EU takes legal action against the UK on extending grace periods for Northern Ireland supermarkets

Mon 15 Mar 2021
Posted by: Noelle McElhatton
Trade News

The European Union has formally launched legal action against the UK over an alleged breach of the Northern Ireland Protocol.

The NI Protocol (NIP) is a pillar of the UK’s Withdrawal Agreement with the EU.

Designed to avoid a hard border on the island of Ireland, the NIP instead moves the trade border between Northern Ireland and the rest of the UK to the Irish Sea.

Taking effect on 1 January at the end of the transition period, the NIP means Northern Ireland has dual customs status: remaining within the EU customs union while also being part of UK customs territory.

Irish Sea border

Under the NI Protocol, firms sending products of animal origin to Northern Ireland are legally required to complete Export Health Certificates (EHC), which need to be signed off by an official veterinarian.

Implementation of this new requirement was delayed with the EU’s agreement until 1 April 2021 to give time for firms – including major supermarkets – to prepare.

However after discussions with the EU-UK Joint Committee on extending these grace periods, the UK announced on 3 March that it was unilaterally extending them – prompting the EU's legal response.

‘Rectify and refrain’

Maros Sefcovic, the EU’s Brexit commissioner, today wrote to David Frost, the Cabinet minister in charge of Brexit, calling on the UK to “rectify and refrain from putting into practice” this decision.

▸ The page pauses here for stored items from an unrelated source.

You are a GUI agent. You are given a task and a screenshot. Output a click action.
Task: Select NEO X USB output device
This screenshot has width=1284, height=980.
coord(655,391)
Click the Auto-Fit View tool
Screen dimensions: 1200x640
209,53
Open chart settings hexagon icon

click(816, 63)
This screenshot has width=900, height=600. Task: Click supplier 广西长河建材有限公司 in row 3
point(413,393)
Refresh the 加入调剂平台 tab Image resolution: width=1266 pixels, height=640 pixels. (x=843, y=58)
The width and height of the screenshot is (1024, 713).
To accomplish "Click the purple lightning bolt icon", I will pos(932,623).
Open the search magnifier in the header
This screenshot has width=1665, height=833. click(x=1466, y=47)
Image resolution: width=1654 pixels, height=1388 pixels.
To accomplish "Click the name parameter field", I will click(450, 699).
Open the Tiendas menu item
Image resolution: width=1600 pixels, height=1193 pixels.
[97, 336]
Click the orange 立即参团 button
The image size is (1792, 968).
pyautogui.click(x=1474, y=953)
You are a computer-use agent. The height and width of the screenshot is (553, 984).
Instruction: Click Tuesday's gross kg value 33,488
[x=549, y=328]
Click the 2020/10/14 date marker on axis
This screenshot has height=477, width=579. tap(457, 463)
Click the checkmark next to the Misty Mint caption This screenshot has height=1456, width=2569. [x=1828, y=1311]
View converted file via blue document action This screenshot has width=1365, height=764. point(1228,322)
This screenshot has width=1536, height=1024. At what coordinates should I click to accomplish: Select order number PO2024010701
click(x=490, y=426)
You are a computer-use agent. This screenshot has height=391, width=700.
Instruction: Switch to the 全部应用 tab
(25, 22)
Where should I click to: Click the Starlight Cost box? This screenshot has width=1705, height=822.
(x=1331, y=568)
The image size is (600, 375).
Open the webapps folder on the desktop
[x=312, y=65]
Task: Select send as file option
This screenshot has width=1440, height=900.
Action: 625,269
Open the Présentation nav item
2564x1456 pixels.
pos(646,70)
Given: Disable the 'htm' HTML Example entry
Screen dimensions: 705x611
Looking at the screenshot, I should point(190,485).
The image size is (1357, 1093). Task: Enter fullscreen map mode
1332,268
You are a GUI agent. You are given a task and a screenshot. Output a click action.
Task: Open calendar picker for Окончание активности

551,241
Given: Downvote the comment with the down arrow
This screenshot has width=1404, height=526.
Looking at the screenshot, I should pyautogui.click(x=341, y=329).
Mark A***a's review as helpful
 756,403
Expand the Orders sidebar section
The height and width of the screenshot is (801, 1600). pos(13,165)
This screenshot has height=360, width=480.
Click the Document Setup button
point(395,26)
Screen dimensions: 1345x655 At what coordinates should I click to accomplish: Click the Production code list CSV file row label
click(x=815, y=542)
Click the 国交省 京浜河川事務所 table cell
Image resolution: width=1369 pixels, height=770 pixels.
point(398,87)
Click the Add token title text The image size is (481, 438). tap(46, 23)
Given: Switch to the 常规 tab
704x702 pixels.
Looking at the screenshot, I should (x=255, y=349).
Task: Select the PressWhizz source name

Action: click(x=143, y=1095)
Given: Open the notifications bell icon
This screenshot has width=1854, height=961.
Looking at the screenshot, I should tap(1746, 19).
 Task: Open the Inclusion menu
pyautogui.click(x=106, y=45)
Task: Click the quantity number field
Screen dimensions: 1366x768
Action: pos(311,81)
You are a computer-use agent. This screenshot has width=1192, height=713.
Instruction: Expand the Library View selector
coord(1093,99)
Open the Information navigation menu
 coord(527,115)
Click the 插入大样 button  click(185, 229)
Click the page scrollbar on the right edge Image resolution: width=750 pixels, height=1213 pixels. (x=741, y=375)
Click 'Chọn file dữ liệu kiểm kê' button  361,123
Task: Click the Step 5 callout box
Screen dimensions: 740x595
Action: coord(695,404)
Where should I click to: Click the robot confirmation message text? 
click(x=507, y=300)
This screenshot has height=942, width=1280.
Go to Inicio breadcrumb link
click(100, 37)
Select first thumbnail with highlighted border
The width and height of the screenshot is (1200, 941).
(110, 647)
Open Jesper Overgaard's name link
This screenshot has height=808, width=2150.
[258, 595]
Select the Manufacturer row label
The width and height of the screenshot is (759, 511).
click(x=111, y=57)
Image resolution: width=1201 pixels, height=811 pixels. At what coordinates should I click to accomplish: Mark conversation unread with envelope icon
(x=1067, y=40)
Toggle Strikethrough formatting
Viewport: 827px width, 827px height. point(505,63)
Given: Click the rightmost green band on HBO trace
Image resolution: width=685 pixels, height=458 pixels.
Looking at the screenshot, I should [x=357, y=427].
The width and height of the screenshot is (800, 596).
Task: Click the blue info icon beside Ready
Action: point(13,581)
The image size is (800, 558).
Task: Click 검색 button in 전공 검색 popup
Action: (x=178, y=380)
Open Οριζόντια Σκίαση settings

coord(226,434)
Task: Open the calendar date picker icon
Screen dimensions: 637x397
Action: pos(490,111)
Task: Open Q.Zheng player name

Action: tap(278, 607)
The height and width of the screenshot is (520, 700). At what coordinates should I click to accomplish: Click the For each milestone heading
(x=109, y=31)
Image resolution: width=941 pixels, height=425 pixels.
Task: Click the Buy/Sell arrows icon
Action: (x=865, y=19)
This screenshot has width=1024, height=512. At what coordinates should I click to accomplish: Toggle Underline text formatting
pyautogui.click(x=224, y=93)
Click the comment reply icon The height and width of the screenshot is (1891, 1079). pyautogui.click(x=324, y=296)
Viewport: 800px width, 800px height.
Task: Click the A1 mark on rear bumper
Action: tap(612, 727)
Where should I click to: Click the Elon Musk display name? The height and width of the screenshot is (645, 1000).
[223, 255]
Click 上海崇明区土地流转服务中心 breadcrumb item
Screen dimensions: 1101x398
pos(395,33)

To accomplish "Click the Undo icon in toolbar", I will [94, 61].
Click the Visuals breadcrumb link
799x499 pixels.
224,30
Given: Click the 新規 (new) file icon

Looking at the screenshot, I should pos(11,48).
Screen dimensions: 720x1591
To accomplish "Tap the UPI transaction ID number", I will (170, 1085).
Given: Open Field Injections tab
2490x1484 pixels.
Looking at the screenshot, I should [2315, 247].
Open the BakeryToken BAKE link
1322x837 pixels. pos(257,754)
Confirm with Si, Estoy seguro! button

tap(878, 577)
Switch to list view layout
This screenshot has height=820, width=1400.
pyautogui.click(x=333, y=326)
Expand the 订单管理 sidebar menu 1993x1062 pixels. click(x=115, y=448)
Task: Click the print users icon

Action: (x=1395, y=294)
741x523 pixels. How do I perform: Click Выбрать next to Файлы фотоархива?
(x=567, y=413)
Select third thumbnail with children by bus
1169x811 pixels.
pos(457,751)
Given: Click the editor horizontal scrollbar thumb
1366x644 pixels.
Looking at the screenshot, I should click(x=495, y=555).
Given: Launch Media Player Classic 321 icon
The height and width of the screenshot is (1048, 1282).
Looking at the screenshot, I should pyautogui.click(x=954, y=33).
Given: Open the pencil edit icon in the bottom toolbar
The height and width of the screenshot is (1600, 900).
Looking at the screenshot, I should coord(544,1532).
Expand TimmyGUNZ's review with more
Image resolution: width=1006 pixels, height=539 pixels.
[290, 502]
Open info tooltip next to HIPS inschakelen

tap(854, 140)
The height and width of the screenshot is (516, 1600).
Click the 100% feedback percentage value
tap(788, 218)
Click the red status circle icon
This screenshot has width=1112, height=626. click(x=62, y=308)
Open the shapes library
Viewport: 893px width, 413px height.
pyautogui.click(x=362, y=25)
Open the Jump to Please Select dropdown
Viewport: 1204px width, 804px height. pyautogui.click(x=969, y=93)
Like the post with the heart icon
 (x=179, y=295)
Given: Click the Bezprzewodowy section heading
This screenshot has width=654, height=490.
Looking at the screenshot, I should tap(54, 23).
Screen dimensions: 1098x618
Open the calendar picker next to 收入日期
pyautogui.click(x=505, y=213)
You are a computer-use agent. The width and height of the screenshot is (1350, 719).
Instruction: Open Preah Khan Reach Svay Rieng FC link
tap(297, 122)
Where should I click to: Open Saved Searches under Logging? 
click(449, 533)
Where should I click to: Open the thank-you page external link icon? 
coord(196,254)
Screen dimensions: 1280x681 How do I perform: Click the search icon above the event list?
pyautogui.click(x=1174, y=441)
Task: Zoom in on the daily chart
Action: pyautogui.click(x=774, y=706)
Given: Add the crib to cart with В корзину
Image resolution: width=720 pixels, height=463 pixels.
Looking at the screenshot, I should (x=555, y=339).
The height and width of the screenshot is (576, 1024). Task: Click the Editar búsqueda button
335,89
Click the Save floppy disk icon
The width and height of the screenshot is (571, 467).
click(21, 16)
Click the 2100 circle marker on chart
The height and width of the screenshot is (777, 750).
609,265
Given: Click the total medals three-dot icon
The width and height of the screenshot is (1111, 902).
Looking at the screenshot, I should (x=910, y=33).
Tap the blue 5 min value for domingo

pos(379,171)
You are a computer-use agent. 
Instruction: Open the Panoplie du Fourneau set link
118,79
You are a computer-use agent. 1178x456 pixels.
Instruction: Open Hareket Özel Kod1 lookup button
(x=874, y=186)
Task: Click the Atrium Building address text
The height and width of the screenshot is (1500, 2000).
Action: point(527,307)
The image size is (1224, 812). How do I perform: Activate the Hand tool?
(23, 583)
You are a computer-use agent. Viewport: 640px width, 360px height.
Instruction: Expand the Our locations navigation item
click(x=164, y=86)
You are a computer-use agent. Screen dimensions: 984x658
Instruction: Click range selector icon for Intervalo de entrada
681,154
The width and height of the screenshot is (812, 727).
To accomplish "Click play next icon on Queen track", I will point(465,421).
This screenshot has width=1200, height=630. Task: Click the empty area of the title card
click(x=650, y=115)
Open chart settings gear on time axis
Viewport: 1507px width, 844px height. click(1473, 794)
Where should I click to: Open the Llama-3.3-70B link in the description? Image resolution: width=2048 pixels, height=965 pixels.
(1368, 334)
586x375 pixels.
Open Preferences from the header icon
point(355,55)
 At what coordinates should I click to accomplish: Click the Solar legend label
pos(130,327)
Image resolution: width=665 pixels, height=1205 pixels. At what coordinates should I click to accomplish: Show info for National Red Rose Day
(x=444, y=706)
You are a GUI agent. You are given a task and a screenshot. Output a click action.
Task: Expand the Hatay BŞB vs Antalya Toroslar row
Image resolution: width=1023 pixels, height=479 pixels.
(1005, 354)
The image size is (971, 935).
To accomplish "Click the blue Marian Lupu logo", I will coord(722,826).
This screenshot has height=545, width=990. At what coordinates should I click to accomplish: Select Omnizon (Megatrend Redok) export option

As a result of the legal action, the UK could face the European Court of Justice and a fine, as well as trade sanctions.

“The UK must stop acting unilaterally and stop violating the rules it has signed up to,” an EU official told the FT.

The official noted that some practical issues for firms moving goods from GB to NI were “direct consequences of choices made by UK government”, such as not joining the EU’s common veterinary area on food checks. 

The UK insists that extending grace periods does not breach the Withdrawal Agreement nor international law.